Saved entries

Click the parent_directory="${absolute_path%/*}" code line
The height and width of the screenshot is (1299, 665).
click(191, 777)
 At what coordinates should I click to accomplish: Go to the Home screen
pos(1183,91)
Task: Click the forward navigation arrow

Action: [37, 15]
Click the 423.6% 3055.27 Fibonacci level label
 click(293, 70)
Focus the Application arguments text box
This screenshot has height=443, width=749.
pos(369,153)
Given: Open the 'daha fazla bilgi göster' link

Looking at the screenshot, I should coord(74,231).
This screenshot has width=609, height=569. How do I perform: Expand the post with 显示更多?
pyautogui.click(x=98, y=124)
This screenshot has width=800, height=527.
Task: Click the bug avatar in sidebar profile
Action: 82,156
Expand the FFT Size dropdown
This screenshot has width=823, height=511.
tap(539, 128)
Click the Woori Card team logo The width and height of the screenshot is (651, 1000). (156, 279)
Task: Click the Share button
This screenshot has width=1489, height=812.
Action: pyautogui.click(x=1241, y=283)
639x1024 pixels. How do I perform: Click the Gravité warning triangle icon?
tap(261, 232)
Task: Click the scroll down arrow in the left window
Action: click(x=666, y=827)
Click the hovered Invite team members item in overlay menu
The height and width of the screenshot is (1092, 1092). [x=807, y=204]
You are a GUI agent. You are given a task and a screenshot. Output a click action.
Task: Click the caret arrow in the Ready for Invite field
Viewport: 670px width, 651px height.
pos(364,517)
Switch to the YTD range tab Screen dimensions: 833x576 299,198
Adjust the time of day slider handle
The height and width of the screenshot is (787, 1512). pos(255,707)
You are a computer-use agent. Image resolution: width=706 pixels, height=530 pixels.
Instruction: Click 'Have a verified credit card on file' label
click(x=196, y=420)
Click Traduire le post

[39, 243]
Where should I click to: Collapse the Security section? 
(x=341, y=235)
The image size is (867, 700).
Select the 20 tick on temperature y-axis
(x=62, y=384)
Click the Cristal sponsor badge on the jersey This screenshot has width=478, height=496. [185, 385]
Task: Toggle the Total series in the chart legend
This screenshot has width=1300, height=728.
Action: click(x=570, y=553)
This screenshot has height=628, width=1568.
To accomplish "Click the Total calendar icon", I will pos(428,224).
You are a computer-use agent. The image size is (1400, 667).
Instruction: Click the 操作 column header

WORK TO BE COMPLETED: Copy every line from the records above that contains the string "computer".

TASK RESULT:
You are a computer-use agent. Image resolution: width=706 pixels, height=530 pixels.
You are a computer-use agent. The image size is (1400, 667).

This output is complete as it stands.